Give the entries back exactly as they stand, but without pictures.
(Beginning of Input)
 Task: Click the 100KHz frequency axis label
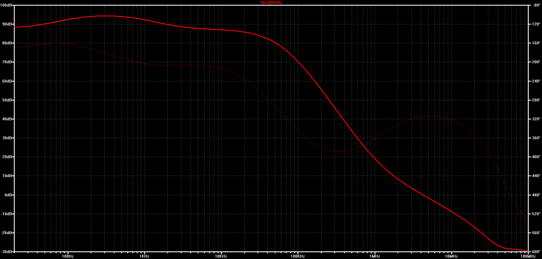tap(298, 256)
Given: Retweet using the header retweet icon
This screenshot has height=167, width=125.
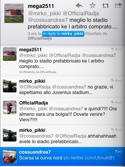Looking at the screenshot, I should point(106,6).
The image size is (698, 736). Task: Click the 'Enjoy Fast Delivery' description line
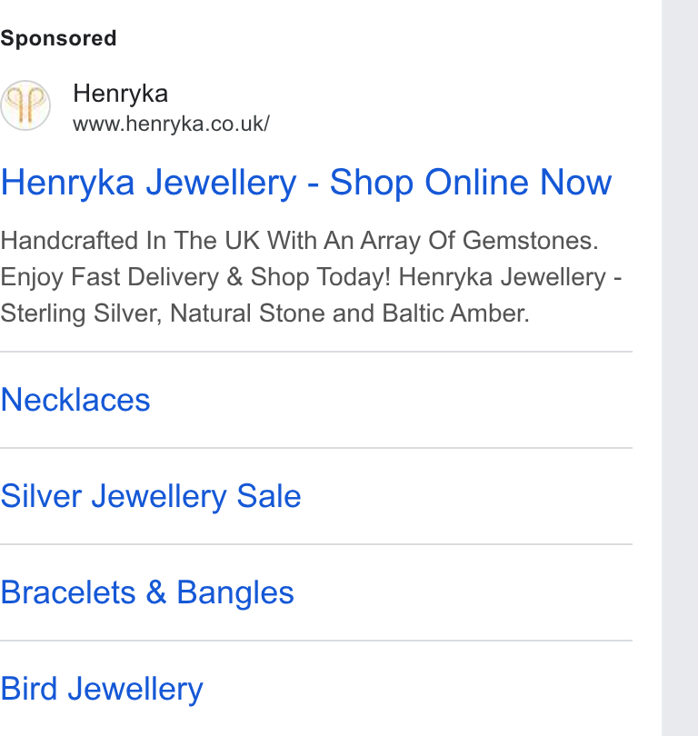[x=311, y=277]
(End of Input)
■ Completed task ■
 Task: Click the 100KHz frequency axis label
tap(298, 256)
Given: Retweet using the header retweet icon
This screenshot has height=167, width=125.
Looking at the screenshot, I should point(106,6).
The image size is (698, 736). Task: Click the 'Enjoy Fast Delivery' description line
[x=311, y=277]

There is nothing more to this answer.